The most striking evidence of Mother’s attitude toward secular life was her absolute refusal to enter the home of any married persons–including those of her married devotees. Once my friend, Durgaprasad Sahai, asked Ma to visit his home. She explained that she never entered the homes of married people. So he asked if she would come up onto the veranda of his house? She told him No. She would go into a rented pandal, but not into the house or veranda of grihastas.

How could a person deliberately take up a way of life that would bar Mataji from any part of their life? It was obvious to me that her behavior was related to something far more significant than a mere building. The objectionable thing was what it represented. It was the “thought form” that repelled her. In actuality, it was not that Mother refused to enter, but that the very nature of the structure closed her out. Physically Mother could enter the house, but spiritually she could not enter into the way of life conducted there. In English the Sanskrit term for married persons, grihasta, is usually translated “householder.” What an image that evokes! Whenever I hear it I “see” an adult clutching a little toy house and pressing it to himself in frantic fear of losing it, like a child infatuated with a toy. Poor man, he does not realize that though he may possess it, he cannot really live in it.
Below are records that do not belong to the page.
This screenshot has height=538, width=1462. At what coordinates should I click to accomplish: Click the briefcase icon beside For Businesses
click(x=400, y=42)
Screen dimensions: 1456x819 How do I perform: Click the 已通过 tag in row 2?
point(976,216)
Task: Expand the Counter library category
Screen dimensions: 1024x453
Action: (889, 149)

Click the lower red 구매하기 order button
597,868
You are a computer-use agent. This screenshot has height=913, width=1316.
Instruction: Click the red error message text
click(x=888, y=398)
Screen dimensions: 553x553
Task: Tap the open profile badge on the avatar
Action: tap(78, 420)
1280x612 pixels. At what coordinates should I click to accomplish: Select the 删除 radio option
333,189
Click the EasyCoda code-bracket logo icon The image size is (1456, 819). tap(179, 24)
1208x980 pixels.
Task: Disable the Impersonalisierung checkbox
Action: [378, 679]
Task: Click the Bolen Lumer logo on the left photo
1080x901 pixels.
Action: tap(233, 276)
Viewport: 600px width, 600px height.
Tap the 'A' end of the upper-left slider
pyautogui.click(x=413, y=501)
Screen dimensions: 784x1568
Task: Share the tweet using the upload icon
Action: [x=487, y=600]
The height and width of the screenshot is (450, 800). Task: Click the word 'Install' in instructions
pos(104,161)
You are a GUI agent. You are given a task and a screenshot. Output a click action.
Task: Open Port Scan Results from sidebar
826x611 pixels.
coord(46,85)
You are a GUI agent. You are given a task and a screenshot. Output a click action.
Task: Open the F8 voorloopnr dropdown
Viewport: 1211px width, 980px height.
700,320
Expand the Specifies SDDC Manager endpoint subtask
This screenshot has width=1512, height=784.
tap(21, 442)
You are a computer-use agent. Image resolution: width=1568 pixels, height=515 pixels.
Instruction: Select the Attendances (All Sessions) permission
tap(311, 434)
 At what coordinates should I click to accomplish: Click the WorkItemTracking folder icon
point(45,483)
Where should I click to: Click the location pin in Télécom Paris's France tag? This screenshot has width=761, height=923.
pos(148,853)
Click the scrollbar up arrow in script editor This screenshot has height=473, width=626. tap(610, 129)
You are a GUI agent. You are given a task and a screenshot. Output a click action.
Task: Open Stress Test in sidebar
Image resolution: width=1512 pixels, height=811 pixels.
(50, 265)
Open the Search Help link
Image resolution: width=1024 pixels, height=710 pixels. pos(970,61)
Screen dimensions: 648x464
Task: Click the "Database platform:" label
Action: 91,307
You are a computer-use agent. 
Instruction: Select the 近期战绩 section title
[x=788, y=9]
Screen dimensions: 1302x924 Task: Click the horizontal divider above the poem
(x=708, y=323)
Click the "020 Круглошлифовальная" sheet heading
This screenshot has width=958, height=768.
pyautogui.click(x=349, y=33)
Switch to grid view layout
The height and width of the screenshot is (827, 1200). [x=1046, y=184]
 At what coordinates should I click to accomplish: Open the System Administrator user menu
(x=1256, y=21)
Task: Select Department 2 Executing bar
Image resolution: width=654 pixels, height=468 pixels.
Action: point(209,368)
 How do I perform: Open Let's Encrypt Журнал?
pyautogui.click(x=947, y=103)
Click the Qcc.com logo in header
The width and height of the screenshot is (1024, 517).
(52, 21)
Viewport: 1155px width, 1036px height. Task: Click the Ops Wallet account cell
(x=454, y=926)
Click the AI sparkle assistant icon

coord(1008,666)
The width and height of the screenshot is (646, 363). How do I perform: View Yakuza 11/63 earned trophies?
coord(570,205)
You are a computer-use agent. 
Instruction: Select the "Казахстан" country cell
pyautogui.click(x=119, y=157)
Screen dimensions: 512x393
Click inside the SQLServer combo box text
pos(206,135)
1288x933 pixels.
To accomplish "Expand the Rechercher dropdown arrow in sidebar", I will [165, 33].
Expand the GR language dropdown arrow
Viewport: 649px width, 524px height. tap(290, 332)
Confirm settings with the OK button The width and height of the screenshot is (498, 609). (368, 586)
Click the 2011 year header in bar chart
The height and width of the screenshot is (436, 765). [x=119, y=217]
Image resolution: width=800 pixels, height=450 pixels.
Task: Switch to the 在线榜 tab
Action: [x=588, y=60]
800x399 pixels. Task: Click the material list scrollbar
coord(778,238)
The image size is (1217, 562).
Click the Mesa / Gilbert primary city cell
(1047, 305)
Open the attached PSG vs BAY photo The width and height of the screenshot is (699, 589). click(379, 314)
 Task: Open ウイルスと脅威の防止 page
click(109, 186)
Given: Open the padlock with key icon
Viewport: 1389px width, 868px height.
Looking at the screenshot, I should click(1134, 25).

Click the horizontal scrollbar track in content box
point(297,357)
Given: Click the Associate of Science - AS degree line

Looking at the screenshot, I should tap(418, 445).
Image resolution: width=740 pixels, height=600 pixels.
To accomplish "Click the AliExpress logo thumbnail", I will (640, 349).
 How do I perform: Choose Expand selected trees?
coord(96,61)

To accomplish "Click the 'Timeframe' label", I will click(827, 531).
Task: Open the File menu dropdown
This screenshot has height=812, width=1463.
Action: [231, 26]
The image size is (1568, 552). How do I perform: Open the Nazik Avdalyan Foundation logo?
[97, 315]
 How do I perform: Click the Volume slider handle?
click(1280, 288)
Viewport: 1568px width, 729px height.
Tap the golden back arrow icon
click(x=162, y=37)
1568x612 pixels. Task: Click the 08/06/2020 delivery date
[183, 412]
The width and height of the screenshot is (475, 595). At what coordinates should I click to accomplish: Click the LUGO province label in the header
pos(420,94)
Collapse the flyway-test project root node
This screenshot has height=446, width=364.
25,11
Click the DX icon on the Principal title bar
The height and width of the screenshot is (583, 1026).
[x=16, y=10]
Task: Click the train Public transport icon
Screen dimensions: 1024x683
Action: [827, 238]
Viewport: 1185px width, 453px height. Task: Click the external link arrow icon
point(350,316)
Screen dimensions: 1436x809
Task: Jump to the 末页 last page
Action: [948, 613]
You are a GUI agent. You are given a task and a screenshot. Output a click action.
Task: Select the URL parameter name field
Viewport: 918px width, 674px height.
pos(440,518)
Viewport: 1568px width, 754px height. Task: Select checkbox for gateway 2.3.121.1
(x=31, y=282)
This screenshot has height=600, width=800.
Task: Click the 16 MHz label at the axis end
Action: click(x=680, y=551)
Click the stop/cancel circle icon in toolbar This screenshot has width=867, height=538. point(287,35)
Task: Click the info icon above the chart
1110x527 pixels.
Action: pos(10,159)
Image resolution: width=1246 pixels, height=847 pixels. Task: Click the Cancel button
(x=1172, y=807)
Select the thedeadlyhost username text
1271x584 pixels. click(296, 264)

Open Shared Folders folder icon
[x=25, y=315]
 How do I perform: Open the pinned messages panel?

There were married devotees who would ask Mother to come and stay in their newly-built houses before they moved in themselves, and she would do so. But this even more dramatically demonstrated that by their way of life they were turning Mother from their door–an act that could only be regarded as spiritually insane. Mataji was agreeing to stay in their new houses to get the message across to those who would heed.

Only one did. Doctor Ghosh was a devotee of Mother in Ranchi. Upon pressure from his family he agreed to be married, and they made the arrangements, including the choice of the bride, as is traditional. At the juncture of two main streets, not far from his office, he built a veritable mansion for himself and his bride. Naturally he invited Mataji to come spend a week in the house prior to the marriage. Before the week was out he came to the realization of what he really was doing. After a token hospitality to Mother he was then going to ban her from his house forever! Then what about his life? Would that, too, be closed to her? Hastening to Mother, Doctor Ghosh begged her to accept the house as hers. When she asked if he would build another one for himself he told her that he would never build or live in a house where she could not come. But how could this be, Mother wanted to know, since after his marriage she would not come into any house in which he lived. That was just it, he countered, he would never marry so that wherever he might be Mataji could also enter there. And so it was. His house became the Anandamayi Ashram of Ranchi and the home of Goddess Kali.

There is a footnote to this story that is not insignificant. Wherever Mother stayed in the various Anandamayi ashrams, those rooms were kept exclusively for her. They would be always locked in her absence. No bed or chair upon which she sat was ever used by another. Yet at Mother’s order, whenever Doctor Ghosh came to an ashram he stayed in her room and slept on her bed. Having given his house to Mother, all her houses became his.